DATASET RECORDS:
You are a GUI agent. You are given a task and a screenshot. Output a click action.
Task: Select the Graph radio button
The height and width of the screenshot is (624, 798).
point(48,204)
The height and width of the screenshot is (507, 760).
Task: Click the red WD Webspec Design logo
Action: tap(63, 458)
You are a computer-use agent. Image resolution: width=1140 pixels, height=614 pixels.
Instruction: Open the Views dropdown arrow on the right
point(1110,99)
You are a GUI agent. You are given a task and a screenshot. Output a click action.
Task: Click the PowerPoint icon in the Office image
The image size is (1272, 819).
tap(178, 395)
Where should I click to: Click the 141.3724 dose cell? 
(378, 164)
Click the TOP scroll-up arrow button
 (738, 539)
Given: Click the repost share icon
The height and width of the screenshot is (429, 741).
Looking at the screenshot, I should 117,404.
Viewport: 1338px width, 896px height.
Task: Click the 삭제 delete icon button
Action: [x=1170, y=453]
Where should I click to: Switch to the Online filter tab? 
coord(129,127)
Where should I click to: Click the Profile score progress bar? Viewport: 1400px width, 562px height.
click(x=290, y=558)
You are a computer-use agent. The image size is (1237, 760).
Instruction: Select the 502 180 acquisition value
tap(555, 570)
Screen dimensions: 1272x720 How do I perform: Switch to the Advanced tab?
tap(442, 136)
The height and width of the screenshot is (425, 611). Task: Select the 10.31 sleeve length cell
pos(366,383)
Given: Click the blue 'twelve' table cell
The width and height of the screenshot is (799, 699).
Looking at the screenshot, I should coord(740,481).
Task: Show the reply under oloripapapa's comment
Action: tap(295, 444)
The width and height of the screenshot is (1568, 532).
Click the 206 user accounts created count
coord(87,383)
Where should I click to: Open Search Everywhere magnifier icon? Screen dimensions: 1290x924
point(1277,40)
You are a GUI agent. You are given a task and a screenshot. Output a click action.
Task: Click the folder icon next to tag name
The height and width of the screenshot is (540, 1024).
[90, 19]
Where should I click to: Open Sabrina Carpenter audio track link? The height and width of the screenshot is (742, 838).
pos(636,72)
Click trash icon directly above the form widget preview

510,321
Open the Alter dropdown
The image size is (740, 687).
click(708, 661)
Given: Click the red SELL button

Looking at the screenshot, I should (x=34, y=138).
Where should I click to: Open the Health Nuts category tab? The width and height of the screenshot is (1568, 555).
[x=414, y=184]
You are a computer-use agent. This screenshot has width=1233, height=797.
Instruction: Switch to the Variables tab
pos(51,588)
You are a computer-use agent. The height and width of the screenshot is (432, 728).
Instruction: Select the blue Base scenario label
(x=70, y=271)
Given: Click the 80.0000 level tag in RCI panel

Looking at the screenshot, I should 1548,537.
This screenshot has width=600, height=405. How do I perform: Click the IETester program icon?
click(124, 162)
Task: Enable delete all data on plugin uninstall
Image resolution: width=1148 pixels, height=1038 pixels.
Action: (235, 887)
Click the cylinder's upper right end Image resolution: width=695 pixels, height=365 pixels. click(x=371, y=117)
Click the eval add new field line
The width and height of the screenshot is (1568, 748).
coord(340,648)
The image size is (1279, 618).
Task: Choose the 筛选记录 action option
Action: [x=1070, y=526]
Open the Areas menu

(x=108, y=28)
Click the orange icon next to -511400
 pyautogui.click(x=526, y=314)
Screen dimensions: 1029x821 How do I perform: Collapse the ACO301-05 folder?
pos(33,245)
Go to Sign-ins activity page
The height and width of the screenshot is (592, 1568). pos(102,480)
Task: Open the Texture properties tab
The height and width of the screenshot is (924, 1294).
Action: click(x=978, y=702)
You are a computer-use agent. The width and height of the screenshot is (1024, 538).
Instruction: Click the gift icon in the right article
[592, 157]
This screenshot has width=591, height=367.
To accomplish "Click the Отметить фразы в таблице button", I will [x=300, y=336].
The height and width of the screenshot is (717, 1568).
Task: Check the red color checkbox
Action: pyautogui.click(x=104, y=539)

YOUR ASSIGNMENT: Repeat the whole of the data above exactly, keeping every word.

PROBLEM SOLUTION:
You are a GUI agent. You are given a task and a screenshot. Output a click action.
Task: Select the Graph radio button
The height and width of the screenshot is (624, 798).
point(48,204)
The height and width of the screenshot is (507, 760).
Task: Click the red WD Webspec Design logo
Action: tap(63, 458)
You are a computer-use agent. Image resolution: width=1140 pixels, height=614 pixels.
Instruction: Open the Views dropdown arrow on the right
point(1110,99)
You are a GUI agent. You are given a task and a screenshot. Output a click action.
Task: Click the PowerPoint icon in the Office image
The image size is (1272, 819).
tap(178, 395)
Where should I click to: Click the 141.3724 dose cell? 
(378, 164)
Click the TOP scroll-up arrow button
 (738, 539)
Given: Click the repost share icon
The height and width of the screenshot is (429, 741).
Looking at the screenshot, I should 117,404.
Viewport: 1338px width, 896px height.
Task: Click the 삭제 delete icon button
Action: [x=1170, y=453]
Where should I click to: Switch to the Online filter tab? 
coord(129,127)
Where should I click to: Click the Profile score progress bar? Viewport: 1400px width, 562px height.
click(x=290, y=558)
You are a computer-use agent. The image size is (1237, 760).
Instruction: Select the 502 180 acquisition value
tap(555, 570)
Screen dimensions: 1272x720 How do I perform: Switch to the Advanced tab?
tap(442, 136)
The height and width of the screenshot is (425, 611). Task: Select the 10.31 sleeve length cell
pos(366,383)
Given: Click the blue 'twelve' table cell
The width and height of the screenshot is (799, 699).
Looking at the screenshot, I should coord(740,481).
Task: Show the reply under oloripapapa's comment
Action: tap(295, 444)
The width and height of the screenshot is (1568, 532).
Click the 206 user accounts created count
coord(87,383)
Where should I click to: Open Search Everywhere magnifier icon? Screen dimensions: 1290x924
point(1277,40)
You are a GUI agent. You are given a task and a screenshot. Output a click action.
Task: Click the folder icon next to tag name
The height and width of the screenshot is (540, 1024).
[90, 19]
Where should I click to: Open Sabrina Carpenter audio track link? The height and width of the screenshot is (742, 838).
pos(636,72)
Click trash icon directly above the form widget preview

510,321
Open the Alter dropdown
The image size is (740, 687).
click(708, 661)
Given: Click the red SELL button

Looking at the screenshot, I should (x=34, y=138).
Where should I click to: Open the Health Nuts category tab? The width and height of the screenshot is (1568, 555).
[x=414, y=184]
You are a computer-use agent. This screenshot has width=1233, height=797.
Instruction: Switch to the Variables tab
pos(51,588)
You are a computer-use agent. The height and width of the screenshot is (432, 728).
Instruction: Select the blue Base scenario label
(x=70, y=271)
Given: Click the 80.0000 level tag in RCI panel

Looking at the screenshot, I should 1548,537.
This screenshot has width=600, height=405. How do I perform: Click the IETester program icon?
click(124, 162)
Task: Enable delete all data on plugin uninstall
Image resolution: width=1148 pixels, height=1038 pixels.
Action: (235, 887)
Click the cylinder's upper right end Image resolution: width=695 pixels, height=365 pixels. click(x=371, y=117)
Click the eval add new field line
The width and height of the screenshot is (1568, 748).
coord(340,648)
The image size is (1279, 618).
Task: Choose the 筛选记录 action option
Action: [x=1070, y=526]
Open the Areas menu

(x=108, y=28)
Click the orange icon next to -511400
 pyautogui.click(x=526, y=314)
Screen dimensions: 1029x821 How do I perform: Collapse the ACO301-05 folder?
pos(33,245)
Go to Sign-ins activity page
The height and width of the screenshot is (592, 1568). pos(102,480)
Task: Open the Texture properties tab
The height and width of the screenshot is (924, 1294).
Action: click(x=978, y=702)
You are a computer-use agent. The width and height of the screenshot is (1024, 538).
Instruction: Click the gift icon in the right article
[592, 157]
This screenshot has width=591, height=367.
To accomplish "Click the Отметить фразы в таблице button", I will [x=300, y=336].
The height and width of the screenshot is (717, 1568).
Task: Check the red color checkbox
Action: pyautogui.click(x=104, y=539)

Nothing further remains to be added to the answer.